Compared with other parties PDS membership profile remains very old. The PDS was and is a party of pensioners. Only 7% were under 34 in 1995.10 Moreover, the average age of the PDS has not declined over the last 5 years, despite the fact that in the AG Junge GenossInnen it possesses the biggest youth organisation in East Germany, claiming 8,000 members (more than all other East German political youth groups combined).

The PDS is still almost exclusively an East German phenomenon. It has less than 2,000 members in West Germany. It is not represented in any regional parliament there and there is no chance that it will be in the near future.

Last, but not least, the PDS has not attracted those who have suffered most from capitalist unification. The unemployed are not over-represented either amongst the membership or PDS voters. It is far more a party of skilled workers, qualified employees and wage labourers with an academic background. It also carries support from the newly emerging petit-bourgeoisie and “middle-class” in the East.

So much for the PDS membership. But what of its role in the workers’ movement? Unlike the SPD, the PDS does not control any trade unions and has relatively few links to them or the Betriebsräte 11. Its history and tradition, however, mean that it is seen as a part of the workers’ movement; its members certainly see it as such. Furthermore, it is a dominant force in other proletarian mass organisations (particularly the tenants’ organisations in the East) and has played a significant role in (mis)leading major strikes in the East, particularly in the Kali mine in Bischofferrode in 1994.

The real strength of the PDS lies in mass work via its 12,000 branches on a day-to-day basis:

“Around the party branches a series of communal initiatives grow; help to get rent and housing benefits, common campaigns against the rising cost of living, defence of Kindergartens, organisation of May Day celebrations.”12

All this means that the organic link of the PDS with the working class, is not (primarily) established through the trade unions or at a factory level, but through mass proletarian membership of the party, through its role in community campaigns and other mass organisations of the class.

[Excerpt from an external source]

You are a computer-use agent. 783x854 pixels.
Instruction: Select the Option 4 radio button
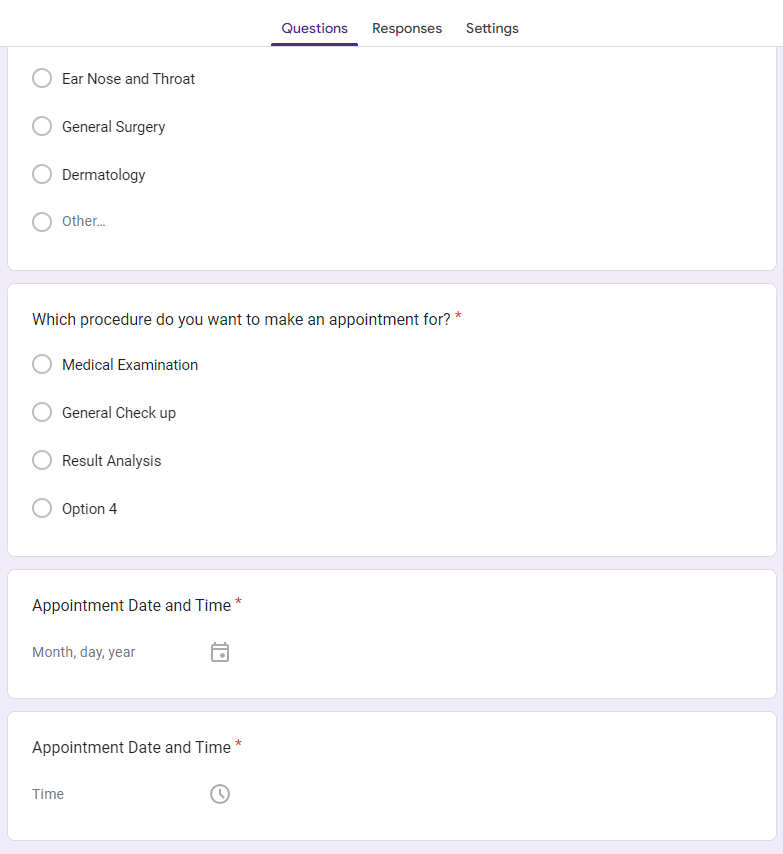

It is these features which make the PDS qualitatively different from openly bourgeois and petit-bourgeois parties like the Greens.

This is also expressed in voting patterns. Amongst the workers (blue and white collar), the PDS has increased its share of the vote since 1990. Around 4.7% of all blue collar workers and 5.8% of all white collar workers voted for the PDS in the federal elections of 1994 (45.3% and 36.5% respectively voted for the SPD). If we look specifically at trade union members, the PDS performs even better with 6.3% of all trade unionists voting for it at the federal elections.13

PDS reformism

Over the last three years, the PDS has become a factor in parliamentary politics. It has not only regained seats in the Bundestag, but commands significant fractions in the East German Länder. It plays a role in supporting the SPD/Green coalition in Sachsen-Anhalt.

All those who want to prettify the record of the PDS over the last period should look at its role in office. This has to be measured not only against what revolutionaries would do in these local, regional or national parliamentary bodies, but more immediately against the promises which the PDS makes.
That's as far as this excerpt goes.